On…Barbara Allen
One of the best known of all ballads is Child #84 (Roud 54), Barbara Allen. It is also known as “Bonny Barbara Allan,” “Sir John Grehme and Barbara Allan,” and “Barbara Allens’ Cruelty.” This ballad can be traced back at least three and a half centuries—Samuel Pepys writes in his diary on January second, 1666, that at a gathering Mrs. Knipp, an actress, sang the “little Scotch song of Barbary Allen.”
In the ballad a man, sometimes named Sir John Graeme, (and sometimes, Jemmy Grove) is dying. In some versions he’s dying for the love of Barbara Allen, in others, it’s of an undisclosed ailment. He sends for Barbara Allen who eventually arrives. In one version she’s angry at him for slighting her, in others she is simply unmoved by his condition. He turns his face to the wall, she leaves and he dies.

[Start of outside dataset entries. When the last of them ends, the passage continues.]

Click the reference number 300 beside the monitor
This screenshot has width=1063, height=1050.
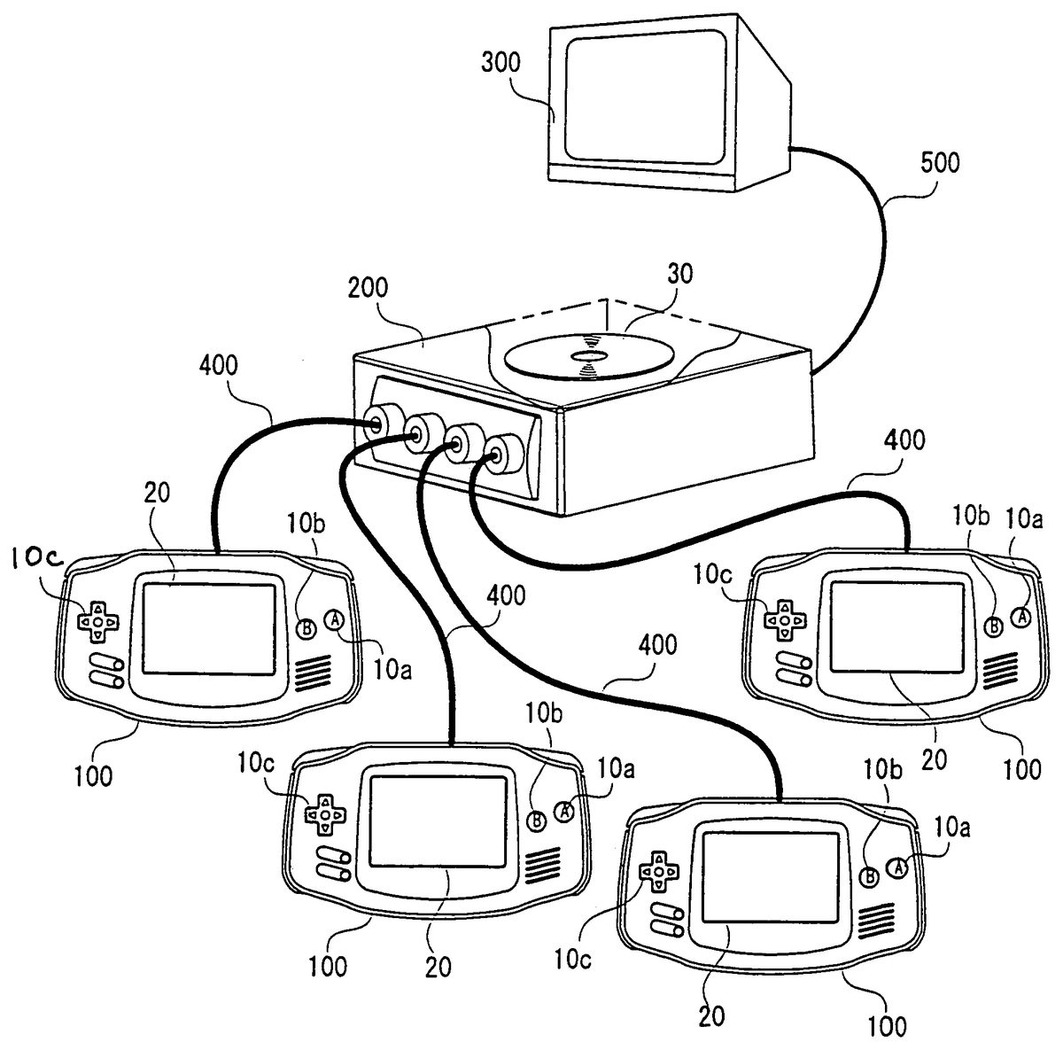click(501, 63)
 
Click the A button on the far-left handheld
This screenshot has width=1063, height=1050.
click(336, 621)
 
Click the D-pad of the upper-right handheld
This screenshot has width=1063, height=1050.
click(783, 620)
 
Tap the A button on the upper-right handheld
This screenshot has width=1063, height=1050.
click(1021, 616)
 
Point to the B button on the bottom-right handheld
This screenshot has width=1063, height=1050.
click(870, 876)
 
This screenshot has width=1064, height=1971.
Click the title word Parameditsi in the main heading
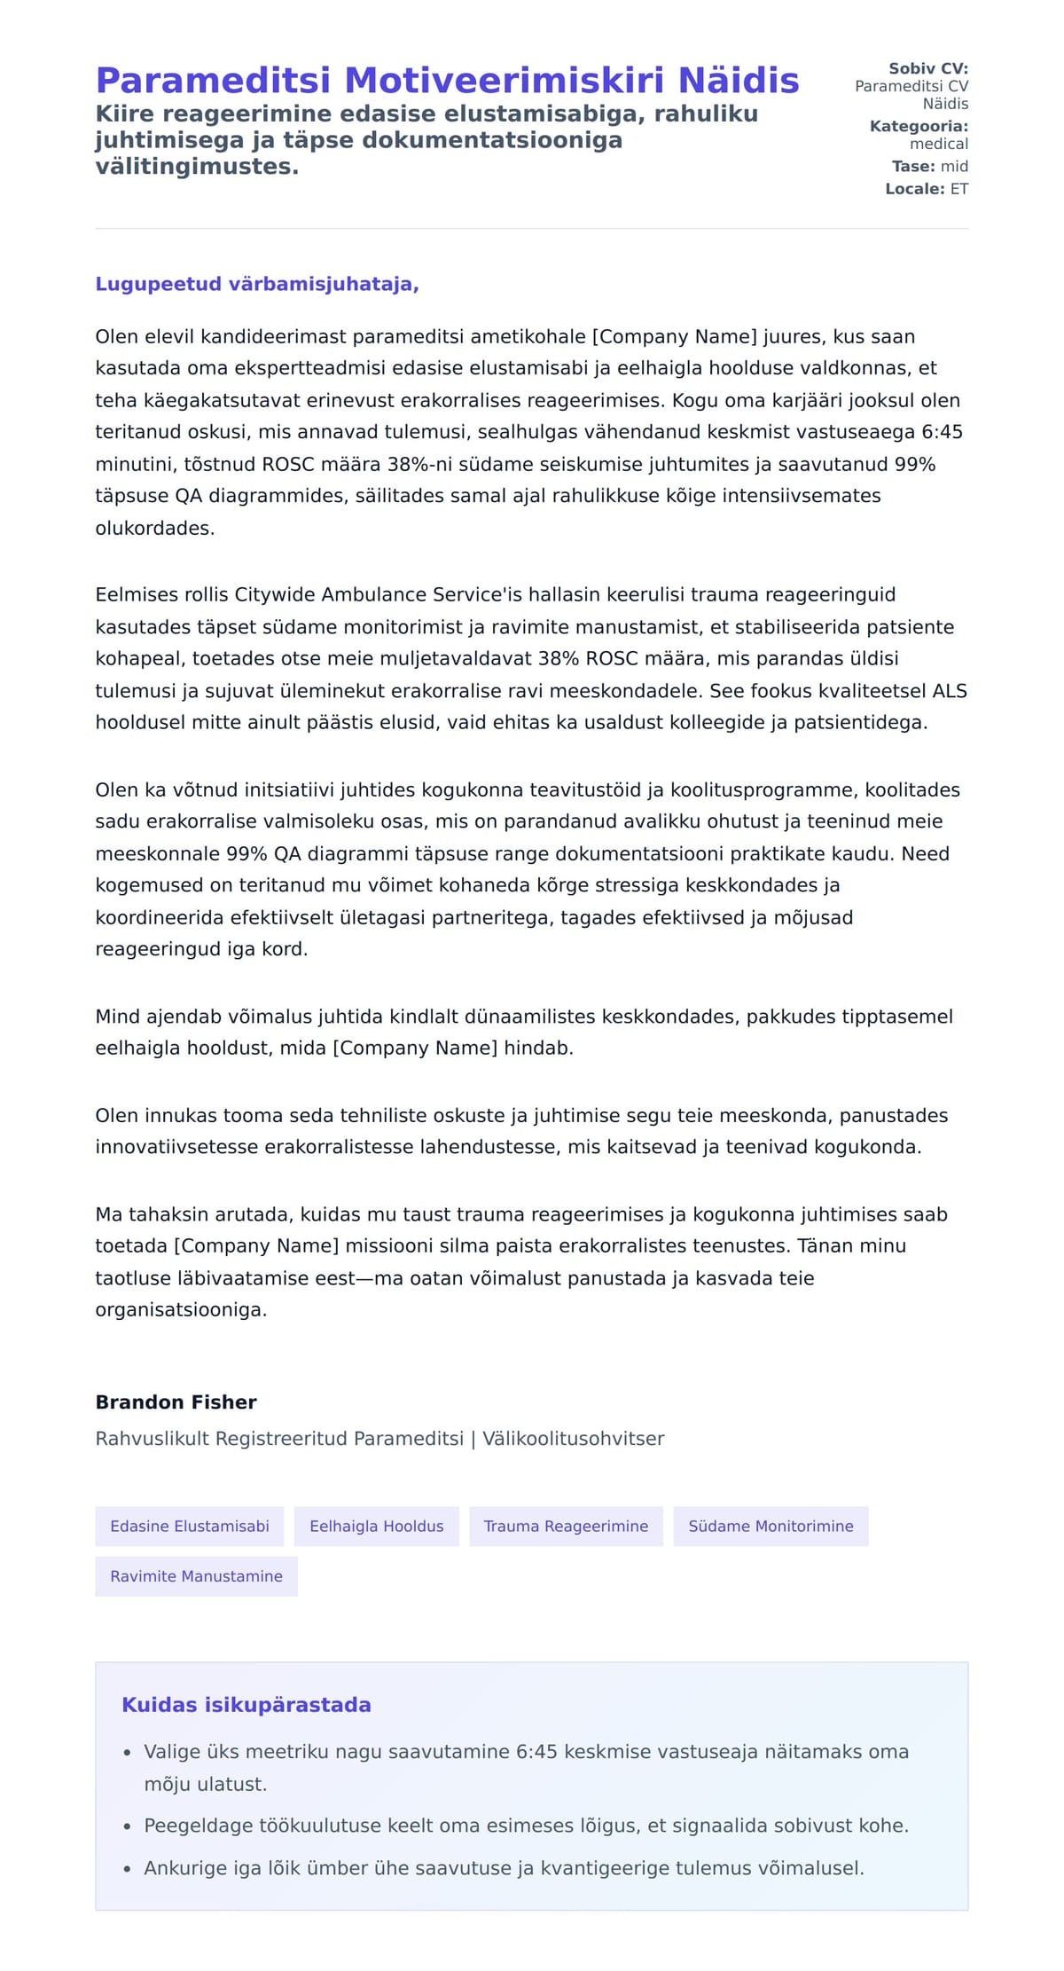pos(213,81)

Upon hearing of his death, Barbara Allen feels remorse for her treatment of him and in all but one version death takes her as well. (1)
Recently Barbara Allen has been sung by Bob Dylan, on the 2nd Gaslight Tape in late 1962, as well as Jean Ritchie, Shirley Collins, Joan Baez, and Pete Seeger.
1) Child, Francis James. The English and Scottish Popular Ballads Vol. 2. Mineola: Dover, 2003.